─── EXCERPTED DATA ───
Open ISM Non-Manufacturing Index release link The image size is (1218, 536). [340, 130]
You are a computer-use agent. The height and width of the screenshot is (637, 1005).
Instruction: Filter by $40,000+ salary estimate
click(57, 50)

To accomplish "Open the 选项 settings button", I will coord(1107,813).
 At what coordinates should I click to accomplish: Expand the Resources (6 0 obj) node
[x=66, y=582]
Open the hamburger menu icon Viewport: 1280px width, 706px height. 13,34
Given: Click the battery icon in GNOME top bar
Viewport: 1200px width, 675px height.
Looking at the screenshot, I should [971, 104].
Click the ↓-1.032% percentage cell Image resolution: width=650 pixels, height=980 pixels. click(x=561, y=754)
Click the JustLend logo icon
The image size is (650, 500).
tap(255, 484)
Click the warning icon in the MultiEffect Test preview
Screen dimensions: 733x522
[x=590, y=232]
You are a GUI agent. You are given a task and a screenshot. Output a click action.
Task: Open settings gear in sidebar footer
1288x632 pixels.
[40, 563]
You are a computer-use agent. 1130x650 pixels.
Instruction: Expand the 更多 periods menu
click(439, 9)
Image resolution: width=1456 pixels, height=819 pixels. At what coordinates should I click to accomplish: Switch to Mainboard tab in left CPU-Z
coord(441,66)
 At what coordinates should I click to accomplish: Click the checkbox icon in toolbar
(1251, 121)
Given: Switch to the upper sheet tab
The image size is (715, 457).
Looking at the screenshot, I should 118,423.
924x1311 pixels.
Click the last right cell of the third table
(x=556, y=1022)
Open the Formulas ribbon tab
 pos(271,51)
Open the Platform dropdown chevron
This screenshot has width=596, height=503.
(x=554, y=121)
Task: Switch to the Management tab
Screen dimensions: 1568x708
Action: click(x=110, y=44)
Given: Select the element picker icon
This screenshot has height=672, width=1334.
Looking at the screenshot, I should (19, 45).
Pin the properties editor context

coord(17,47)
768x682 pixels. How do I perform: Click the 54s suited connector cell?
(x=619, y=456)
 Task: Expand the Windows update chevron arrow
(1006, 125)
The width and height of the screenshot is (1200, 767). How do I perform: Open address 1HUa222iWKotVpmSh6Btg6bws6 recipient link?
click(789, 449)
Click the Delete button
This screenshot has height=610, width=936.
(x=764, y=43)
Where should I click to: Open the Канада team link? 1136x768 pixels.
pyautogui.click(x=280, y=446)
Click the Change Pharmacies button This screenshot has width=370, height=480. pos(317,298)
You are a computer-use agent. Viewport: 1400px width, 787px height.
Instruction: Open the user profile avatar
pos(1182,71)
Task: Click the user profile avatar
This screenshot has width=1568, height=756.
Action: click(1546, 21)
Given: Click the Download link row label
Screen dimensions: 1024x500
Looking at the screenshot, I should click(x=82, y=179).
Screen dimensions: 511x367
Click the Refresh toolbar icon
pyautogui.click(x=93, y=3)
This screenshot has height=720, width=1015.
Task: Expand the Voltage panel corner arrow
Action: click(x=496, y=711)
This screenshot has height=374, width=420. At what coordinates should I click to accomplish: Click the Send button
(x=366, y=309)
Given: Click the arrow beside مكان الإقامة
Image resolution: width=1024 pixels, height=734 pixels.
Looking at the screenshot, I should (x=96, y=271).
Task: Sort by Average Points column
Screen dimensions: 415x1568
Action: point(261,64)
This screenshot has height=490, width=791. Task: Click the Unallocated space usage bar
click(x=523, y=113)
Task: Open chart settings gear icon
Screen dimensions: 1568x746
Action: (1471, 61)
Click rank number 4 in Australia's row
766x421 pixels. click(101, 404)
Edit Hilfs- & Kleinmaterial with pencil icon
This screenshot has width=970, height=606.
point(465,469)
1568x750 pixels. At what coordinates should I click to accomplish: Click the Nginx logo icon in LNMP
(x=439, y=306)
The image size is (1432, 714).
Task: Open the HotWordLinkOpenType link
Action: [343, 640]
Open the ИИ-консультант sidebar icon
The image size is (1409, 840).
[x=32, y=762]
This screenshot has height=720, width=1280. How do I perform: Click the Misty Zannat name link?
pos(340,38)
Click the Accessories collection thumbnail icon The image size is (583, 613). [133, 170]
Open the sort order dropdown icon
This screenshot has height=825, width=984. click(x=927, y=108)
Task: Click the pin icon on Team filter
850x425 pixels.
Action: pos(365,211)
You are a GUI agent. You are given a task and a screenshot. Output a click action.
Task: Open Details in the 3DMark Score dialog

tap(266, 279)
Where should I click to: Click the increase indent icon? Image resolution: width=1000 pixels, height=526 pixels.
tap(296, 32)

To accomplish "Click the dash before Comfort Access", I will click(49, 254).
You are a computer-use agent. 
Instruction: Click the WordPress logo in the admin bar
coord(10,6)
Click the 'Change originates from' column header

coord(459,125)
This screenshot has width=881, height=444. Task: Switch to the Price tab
───
WHAT YOU SHOULD DO
Restate the records above exactly.

COMPLETED TASK
Open ISM Non-Manufacturing Index release link The image size is (1218, 536). [340, 130]
You are a computer-use agent. The height and width of the screenshot is (637, 1005).
Instruction: Filter by $40,000+ salary estimate
click(57, 50)

To accomplish "Open the 选项 settings button", I will coord(1107,813).
 At what coordinates should I click to accomplish: Expand the Resources (6 0 obj) node
[x=66, y=582]
Open the hamburger menu icon Viewport: 1280px width, 706px height. 13,34
Given: Click the battery icon in GNOME top bar
Viewport: 1200px width, 675px height.
Looking at the screenshot, I should [971, 104].
Click the ↓-1.032% percentage cell Image resolution: width=650 pixels, height=980 pixels. click(x=561, y=754)
Click the JustLend logo icon
The image size is (650, 500).
tap(255, 484)
Click the warning icon in the MultiEffect Test preview
Screen dimensions: 733x522
[x=590, y=232]
You are a GUI agent. You are given a task and a screenshot. Output a click action.
Task: Open settings gear in sidebar footer
1288x632 pixels.
[40, 563]
You are a computer-use agent. 1130x650 pixels.
Instruction: Expand the 更多 periods menu
click(439, 9)
Image resolution: width=1456 pixels, height=819 pixels. At what coordinates should I click to accomplish: Switch to Mainboard tab in left CPU-Z
coord(441,66)
 At what coordinates should I click to accomplish: Click the checkbox icon in toolbar
(1251, 121)
Given: Switch to the upper sheet tab
The image size is (715, 457).
Looking at the screenshot, I should 118,423.
924x1311 pixels.
Click the last right cell of the third table
(x=556, y=1022)
Open the Formulas ribbon tab
 pos(271,51)
Open the Platform dropdown chevron
This screenshot has width=596, height=503.
(x=554, y=121)
Task: Switch to the Management tab
Screen dimensions: 1568x708
Action: click(x=110, y=44)
Given: Select the element picker icon
This screenshot has height=672, width=1334.
Looking at the screenshot, I should (19, 45).
Pin the properties editor context

coord(17,47)
768x682 pixels. How do I perform: Click the 54s suited connector cell?
(x=619, y=456)
 Task: Expand the Windows update chevron arrow
(1006, 125)
The width and height of the screenshot is (1200, 767). How do I perform: Open address 1HUa222iWKotVpmSh6Btg6bws6 recipient link?
click(789, 449)
Click the Delete button
This screenshot has height=610, width=936.
(x=764, y=43)
Where should I click to: Open the Канада team link? 1136x768 pixels.
pyautogui.click(x=280, y=446)
Click the Change Pharmacies button This screenshot has width=370, height=480. pos(317,298)
You are a computer-use agent. Viewport: 1400px width, 787px height.
Instruction: Open the user profile avatar
pos(1182,71)
Task: Click the user profile avatar
This screenshot has width=1568, height=756.
Action: click(1546, 21)
Given: Click the Download link row label
Screen dimensions: 1024x500
Looking at the screenshot, I should click(x=82, y=179).
Screen dimensions: 511x367
Click the Refresh toolbar icon
pyautogui.click(x=93, y=3)
This screenshot has height=720, width=1015.
Task: Expand the Voltage panel corner arrow
Action: click(x=496, y=711)
This screenshot has height=374, width=420. At what coordinates should I click to accomplish: Click the Send button
(x=366, y=309)
Given: Click the arrow beside مكان الإقامة
Image resolution: width=1024 pixels, height=734 pixels.
Looking at the screenshot, I should (x=96, y=271).
Task: Sort by Average Points column
Screen dimensions: 415x1568
Action: point(261,64)
This screenshot has height=490, width=791. Task: Click the Unallocated space usage bar
click(x=523, y=113)
Task: Open chart settings gear icon
Screen dimensions: 1568x746
Action: (1471, 61)
Click rank number 4 in Australia's row
766x421 pixels. click(101, 404)
Edit Hilfs- & Kleinmaterial with pencil icon
This screenshot has width=970, height=606.
point(465,469)
1568x750 pixels. At what coordinates should I click to accomplish: Click the Nginx logo icon in LNMP
(x=439, y=306)
The image size is (1432, 714).
Task: Open the HotWordLinkOpenType link
Action: [343, 640]
Open the ИИ-консультант sidebar icon
The image size is (1409, 840).
[x=32, y=762]
This screenshot has height=720, width=1280. How do I perform: Click the Misty Zannat name link?
pos(340,38)
Click the Accessories collection thumbnail icon The image size is (583, 613). [133, 170]
Open the sort order dropdown icon
This screenshot has height=825, width=984. click(x=927, y=108)
Task: Click the pin icon on Team filter
850x425 pixels.
Action: pos(365,211)
You are a GUI agent. You are given a task and a screenshot. Output a click action.
Task: Open Details in the 3DMark Score dialog

tap(266, 279)
Where should I click to: Click the increase indent icon? Image resolution: width=1000 pixels, height=526 pixels.
tap(296, 32)

To accomplish "Click the dash before Comfort Access", I will click(49, 254).
You are a computer-use agent. 
Instruction: Click the WordPress logo in the admin bar
coord(10,6)
Click the 'Change originates from' column header

coord(459,125)
This screenshot has width=881, height=444. Task: Switch to the Price tab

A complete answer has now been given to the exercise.